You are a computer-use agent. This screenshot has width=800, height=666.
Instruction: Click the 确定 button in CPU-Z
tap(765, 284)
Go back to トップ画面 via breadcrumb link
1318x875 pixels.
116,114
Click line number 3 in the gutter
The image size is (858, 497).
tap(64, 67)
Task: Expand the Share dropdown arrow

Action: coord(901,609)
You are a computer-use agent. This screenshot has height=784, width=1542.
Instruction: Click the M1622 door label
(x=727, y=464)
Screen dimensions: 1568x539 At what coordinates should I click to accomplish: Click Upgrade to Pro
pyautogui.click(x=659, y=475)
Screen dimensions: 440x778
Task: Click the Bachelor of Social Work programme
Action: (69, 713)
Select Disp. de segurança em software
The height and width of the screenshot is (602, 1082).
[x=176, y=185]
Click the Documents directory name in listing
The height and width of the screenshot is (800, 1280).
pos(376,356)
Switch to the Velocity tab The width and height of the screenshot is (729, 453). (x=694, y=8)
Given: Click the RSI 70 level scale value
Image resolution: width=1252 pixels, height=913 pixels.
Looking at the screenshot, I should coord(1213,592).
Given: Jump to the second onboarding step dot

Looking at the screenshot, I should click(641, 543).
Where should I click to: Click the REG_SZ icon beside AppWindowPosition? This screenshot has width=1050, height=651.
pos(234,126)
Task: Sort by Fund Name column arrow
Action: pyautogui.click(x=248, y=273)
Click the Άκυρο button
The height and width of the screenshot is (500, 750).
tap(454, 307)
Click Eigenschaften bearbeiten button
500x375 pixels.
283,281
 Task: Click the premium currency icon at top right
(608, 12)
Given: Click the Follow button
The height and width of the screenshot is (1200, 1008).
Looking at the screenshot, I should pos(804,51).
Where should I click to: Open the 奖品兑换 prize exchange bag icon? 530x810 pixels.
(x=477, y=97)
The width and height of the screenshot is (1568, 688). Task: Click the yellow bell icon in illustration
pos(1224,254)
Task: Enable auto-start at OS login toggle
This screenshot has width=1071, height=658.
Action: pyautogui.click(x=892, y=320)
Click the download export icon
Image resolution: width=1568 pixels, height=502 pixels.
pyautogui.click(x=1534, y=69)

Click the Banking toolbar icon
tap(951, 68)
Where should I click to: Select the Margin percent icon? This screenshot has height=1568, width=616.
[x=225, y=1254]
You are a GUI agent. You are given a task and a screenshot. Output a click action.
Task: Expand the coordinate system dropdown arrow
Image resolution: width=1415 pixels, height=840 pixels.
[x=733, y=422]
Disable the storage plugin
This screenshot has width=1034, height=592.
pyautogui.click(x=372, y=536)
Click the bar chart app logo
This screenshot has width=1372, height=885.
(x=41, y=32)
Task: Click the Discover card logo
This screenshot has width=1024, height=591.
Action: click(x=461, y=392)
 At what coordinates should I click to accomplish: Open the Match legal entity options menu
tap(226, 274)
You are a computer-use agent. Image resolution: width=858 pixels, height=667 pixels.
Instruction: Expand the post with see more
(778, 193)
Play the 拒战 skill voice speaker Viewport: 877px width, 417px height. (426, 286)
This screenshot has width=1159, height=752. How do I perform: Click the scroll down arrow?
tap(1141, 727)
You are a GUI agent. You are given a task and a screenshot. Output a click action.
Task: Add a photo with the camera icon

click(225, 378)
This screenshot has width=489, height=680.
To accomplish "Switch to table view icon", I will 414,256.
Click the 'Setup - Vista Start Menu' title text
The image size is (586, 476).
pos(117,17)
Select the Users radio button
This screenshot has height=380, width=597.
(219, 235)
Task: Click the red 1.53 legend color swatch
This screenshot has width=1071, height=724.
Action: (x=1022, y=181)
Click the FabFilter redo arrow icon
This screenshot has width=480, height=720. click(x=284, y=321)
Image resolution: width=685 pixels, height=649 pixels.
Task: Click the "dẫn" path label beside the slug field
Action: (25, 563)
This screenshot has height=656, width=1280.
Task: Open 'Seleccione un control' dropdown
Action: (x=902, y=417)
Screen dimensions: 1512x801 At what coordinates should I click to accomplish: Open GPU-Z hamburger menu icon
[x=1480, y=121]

Work instructions — Print every record above exactly as written.

Exercise output —
You are a computer-use agent. This screenshot has width=800, height=666.
Instruction: Click the 确定 button in CPU-Z
tap(765, 284)
Go back to トップ画面 via breadcrumb link
1318x875 pixels.
116,114
Click line number 3 in the gutter
The image size is (858, 497).
tap(64, 67)
Task: Expand the Share dropdown arrow

Action: coord(901,609)
You are a computer-use agent. This screenshot has height=784, width=1542.
Instruction: Click the M1622 door label
(x=727, y=464)
Screen dimensions: 1568x539 At what coordinates should I click to accomplish: Click Upgrade to Pro
pyautogui.click(x=659, y=475)
Screen dimensions: 440x778
Task: Click the Bachelor of Social Work programme
Action: (69, 713)
Select Disp. de segurança em software
The height and width of the screenshot is (602, 1082).
[x=176, y=185]
Click the Documents directory name in listing
The height and width of the screenshot is (800, 1280).
pos(376,356)
Switch to the Velocity tab The width and height of the screenshot is (729, 453). (x=694, y=8)
Given: Click the RSI 70 level scale value
Image resolution: width=1252 pixels, height=913 pixels.
Looking at the screenshot, I should coord(1213,592).
Given: Jump to the second onboarding step dot

Looking at the screenshot, I should click(641, 543).
Where should I click to: Click the REG_SZ icon beside AppWindowPosition? This screenshot has width=1050, height=651.
pos(234,126)
Task: Sort by Fund Name column arrow
Action: pyautogui.click(x=248, y=273)
Click the Άκυρο button
The height and width of the screenshot is (500, 750).
tap(454, 307)
Click Eigenschaften bearbeiten button
500x375 pixels.
283,281
 Task: Click the premium currency icon at top right
(608, 12)
Given: Click the Follow button
The height and width of the screenshot is (1200, 1008).
Looking at the screenshot, I should pos(804,51).
Where should I click to: Open the 奖品兑换 prize exchange bag icon? 530x810 pixels.
(x=477, y=97)
The width and height of the screenshot is (1568, 688). Task: Click the yellow bell icon in illustration
pos(1224,254)
Task: Enable auto-start at OS login toggle
This screenshot has width=1071, height=658.
Action: pyautogui.click(x=892, y=320)
Click the download export icon
Image resolution: width=1568 pixels, height=502 pixels.
pyautogui.click(x=1534, y=69)

Click the Banking toolbar icon
tap(951, 68)
Where should I click to: Select the Margin percent icon? This screenshot has height=1568, width=616.
[x=225, y=1254]
You are a GUI agent. You are given a task and a screenshot. Output a click action.
Task: Expand the coordinate system dropdown arrow
Image resolution: width=1415 pixels, height=840 pixels.
[x=733, y=422]
Disable the storage plugin
This screenshot has width=1034, height=592.
pyautogui.click(x=372, y=536)
Click the bar chart app logo
This screenshot has width=1372, height=885.
(x=41, y=32)
Task: Click the Discover card logo
This screenshot has width=1024, height=591.
Action: click(x=461, y=392)
 At what coordinates should I click to accomplish: Open the Match legal entity options menu
tap(226, 274)
You are a computer-use agent. Image resolution: width=858 pixels, height=667 pixels.
Instruction: Expand the post with see more
(778, 193)
Play the 拒战 skill voice speaker Viewport: 877px width, 417px height. (426, 286)
This screenshot has width=1159, height=752. How do I perform: Click the scroll down arrow?
tap(1141, 727)
You are a GUI agent. You are given a task and a screenshot. Output a click action.
Task: Add a photo with the camera icon

click(225, 378)
This screenshot has width=489, height=680.
To accomplish "Switch to table view icon", I will 414,256.
Click the 'Setup - Vista Start Menu' title text
The image size is (586, 476).
pos(117,17)
Select the Users radio button
This screenshot has height=380, width=597.
(219, 235)
Task: Click the red 1.53 legend color swatch
This screenshot has width=1071, height=724.
Action: (x=1022, y=181)
Click the FabFilter redo arrow icon
This screenshot has width=480, height=720. click(x=284, y=321)
Image resolution: width=685 pixels, height=649 pixels.
Task: Click the "dẫn" path label beside the slug field
Action: (25, 563)
This screenshot has height=656, width=1280.
Task: Open 'Seleccione un control' dropdown
Action: (x=902, y=417)
Screen dimensions: 1512x801 At what coordinates should I click to accomplish: Open GPU-Z hamburger menu icon
[x=1480, y=121]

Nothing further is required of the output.